No sé con qué edad se suele tener la primera crisis existencial, pero yo la tuve con cinco años, cuando al desvelarme una noche vi una luna tan grande que no cabía en la ventana de mi habitación. En ese momento me vino la comprensión de la inevitable finitud de la existencia y la consiguiente incomprensión del propósito de la misma. Al día siguiente pregunté a mi tío, el catedrático de la Universidad, acerca de todo este despropósito y obtuve la muda respuesta de sus cejas arqueadas. Como el resultado, me quitaron mis dos libros favoritos: uno de astronomía , otro de yoga. No sé si fue mi padre quien se habría arrepentido de haberme enseñado a leer con tres años o fue el mandato de mi madre, quien decidió limitarme el acceso a cierto tipo de lecturas para evitar mis prematuras e incómodas preguntas.
Si tuviera que definir el leitmotiv de mi vida, seria algo así como "Muertes, pérdidas y despedidas". Quizás por eso doy tan poca importancia a las envolturas y sigo buscando en las miradas envueltas en la experiencia arrugada una respuesta a la interrogante existencial. Quizás por eso vivo tan intensamente cada instante, porque los que pasan no volverán jamás. Quizás por eso no dejo nada "para después", porque luego ya no habrá un "después" - he visto demasiados trajes arrugados cuya esencia vital los había abandonado por un accidente, un infarto, un cáncer, un suicidio… Quizás por eso he desarrollado la capacidad de renacer de las cenizas y de reconstruir las alas.
La muerte que más me ha impactado no fue la de mi padre, sino la de mi abuela, quien después de enterrar a su hijo decidió enterrarse en vida.

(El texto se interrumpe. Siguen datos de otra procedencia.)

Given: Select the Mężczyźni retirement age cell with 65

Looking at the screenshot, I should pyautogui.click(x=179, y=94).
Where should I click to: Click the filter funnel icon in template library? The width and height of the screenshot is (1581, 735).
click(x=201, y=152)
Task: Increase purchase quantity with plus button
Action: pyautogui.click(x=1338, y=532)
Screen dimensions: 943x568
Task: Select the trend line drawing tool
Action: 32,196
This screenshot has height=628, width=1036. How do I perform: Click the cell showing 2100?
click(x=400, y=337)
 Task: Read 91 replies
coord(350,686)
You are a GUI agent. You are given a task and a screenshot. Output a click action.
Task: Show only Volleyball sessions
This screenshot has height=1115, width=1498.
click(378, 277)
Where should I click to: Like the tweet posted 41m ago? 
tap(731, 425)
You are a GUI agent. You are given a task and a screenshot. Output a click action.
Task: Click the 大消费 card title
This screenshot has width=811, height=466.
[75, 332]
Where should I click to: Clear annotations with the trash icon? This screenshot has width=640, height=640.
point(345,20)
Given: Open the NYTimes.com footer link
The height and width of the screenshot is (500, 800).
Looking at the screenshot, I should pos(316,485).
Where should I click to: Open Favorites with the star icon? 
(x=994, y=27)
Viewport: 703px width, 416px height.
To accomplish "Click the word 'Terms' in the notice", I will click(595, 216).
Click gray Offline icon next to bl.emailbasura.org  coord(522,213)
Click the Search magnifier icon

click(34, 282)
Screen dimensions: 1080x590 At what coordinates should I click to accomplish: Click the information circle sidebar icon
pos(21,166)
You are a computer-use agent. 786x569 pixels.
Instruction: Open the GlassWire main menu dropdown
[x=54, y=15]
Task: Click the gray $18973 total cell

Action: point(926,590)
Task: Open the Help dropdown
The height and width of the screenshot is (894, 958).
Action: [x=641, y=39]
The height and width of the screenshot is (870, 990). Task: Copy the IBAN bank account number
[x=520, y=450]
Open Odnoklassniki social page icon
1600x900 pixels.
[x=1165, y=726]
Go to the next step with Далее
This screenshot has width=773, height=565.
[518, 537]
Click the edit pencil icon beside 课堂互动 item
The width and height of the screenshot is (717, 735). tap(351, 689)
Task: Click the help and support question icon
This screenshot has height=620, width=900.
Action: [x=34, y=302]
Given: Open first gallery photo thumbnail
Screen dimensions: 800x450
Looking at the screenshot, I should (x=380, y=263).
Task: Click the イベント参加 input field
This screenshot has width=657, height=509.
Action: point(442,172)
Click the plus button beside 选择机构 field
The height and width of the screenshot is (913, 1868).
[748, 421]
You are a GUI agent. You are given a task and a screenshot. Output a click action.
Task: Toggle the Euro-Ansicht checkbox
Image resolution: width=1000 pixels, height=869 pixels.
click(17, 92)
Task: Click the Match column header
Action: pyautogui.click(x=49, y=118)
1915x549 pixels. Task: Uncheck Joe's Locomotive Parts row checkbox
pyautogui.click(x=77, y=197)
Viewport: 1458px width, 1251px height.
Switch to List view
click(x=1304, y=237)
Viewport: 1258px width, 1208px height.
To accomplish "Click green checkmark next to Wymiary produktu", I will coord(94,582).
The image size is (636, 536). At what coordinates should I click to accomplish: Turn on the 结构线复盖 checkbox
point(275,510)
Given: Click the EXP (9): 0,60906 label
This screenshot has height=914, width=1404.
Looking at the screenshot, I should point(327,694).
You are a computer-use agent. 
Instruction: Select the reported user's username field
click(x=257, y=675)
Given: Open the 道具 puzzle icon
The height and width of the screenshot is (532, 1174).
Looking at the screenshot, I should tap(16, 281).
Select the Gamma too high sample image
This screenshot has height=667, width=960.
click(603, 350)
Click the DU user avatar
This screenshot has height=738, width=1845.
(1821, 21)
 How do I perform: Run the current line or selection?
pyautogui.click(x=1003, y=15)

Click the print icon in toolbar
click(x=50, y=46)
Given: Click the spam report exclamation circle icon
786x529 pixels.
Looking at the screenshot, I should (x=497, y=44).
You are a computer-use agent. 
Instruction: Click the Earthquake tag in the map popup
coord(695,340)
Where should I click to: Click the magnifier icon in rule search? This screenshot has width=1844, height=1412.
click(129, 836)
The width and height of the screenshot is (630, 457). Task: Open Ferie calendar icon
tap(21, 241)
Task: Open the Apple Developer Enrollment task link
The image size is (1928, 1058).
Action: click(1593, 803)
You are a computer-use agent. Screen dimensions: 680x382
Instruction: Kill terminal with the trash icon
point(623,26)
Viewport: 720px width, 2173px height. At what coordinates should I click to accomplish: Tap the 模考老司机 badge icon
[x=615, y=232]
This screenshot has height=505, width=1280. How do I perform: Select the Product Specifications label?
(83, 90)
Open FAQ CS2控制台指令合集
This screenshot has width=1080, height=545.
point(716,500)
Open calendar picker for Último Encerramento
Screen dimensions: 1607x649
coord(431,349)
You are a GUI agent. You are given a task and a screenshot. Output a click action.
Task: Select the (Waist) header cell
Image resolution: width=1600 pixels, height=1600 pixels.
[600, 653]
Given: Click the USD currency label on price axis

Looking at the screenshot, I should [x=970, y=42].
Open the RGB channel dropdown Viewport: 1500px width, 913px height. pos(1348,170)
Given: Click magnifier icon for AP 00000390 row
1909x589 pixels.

Todos los días se lamentaba por seguir en este mundo después de haber perdido a quien más quería, pidiéndole a la muerte que se la llevara pronto. Ésa tardó siete años en venir. Siete horas antes vine yo para despedirme de ella. No sé cómo, pero siempre se sabe cuando uno está a punto de partir. Me acerqué a su lecho de moribunda donde se respiraba algo extraño, como si fuese la entrada a otra dimensión, a un jardín con flores desconocidas. La abracé y me reconoció, se agarró a mí y sentí su angustia.
- No quiero morirme, mi niña!
No tuve nada que decirle, así que no hablé.
Salí de su casa y fui a coger el tren para volver a la capital, sabía que no volvería a verla. Por el camino iba pensando en esos últimos siete años de su vida, e intentaba hacer un cálculo mental de todos los instantes perdidos, pero no conseguí sacar el número final - nunca fui muy buena en las matemáticas, las letras y los sentimientos se me dan mucho mejor.
Hace dos años cuando me tocó entrar en el quirófano, del cual nunca tienes la certeza de salir por tu pie, me acordé de ella, sentí que yo tampoco estaba preparada para irme, sentí esa misma angustia, ese mismo miedo a lo desconocido que nos espera al otro lado del río.
Por suerte, unas horas después abrí los ojos y le agradecí al Señor por darme otra oportunidad.
Por suerte, siempre tuve claro que la vida va en serio. Por suerte, tengo este instante que se llama presente, el único que existe para que podamos amarnos y arrugarnos juntos, amar lo que hacemos o simplemente mirar una luna tan grande que no cabe en la ventana de la habitación.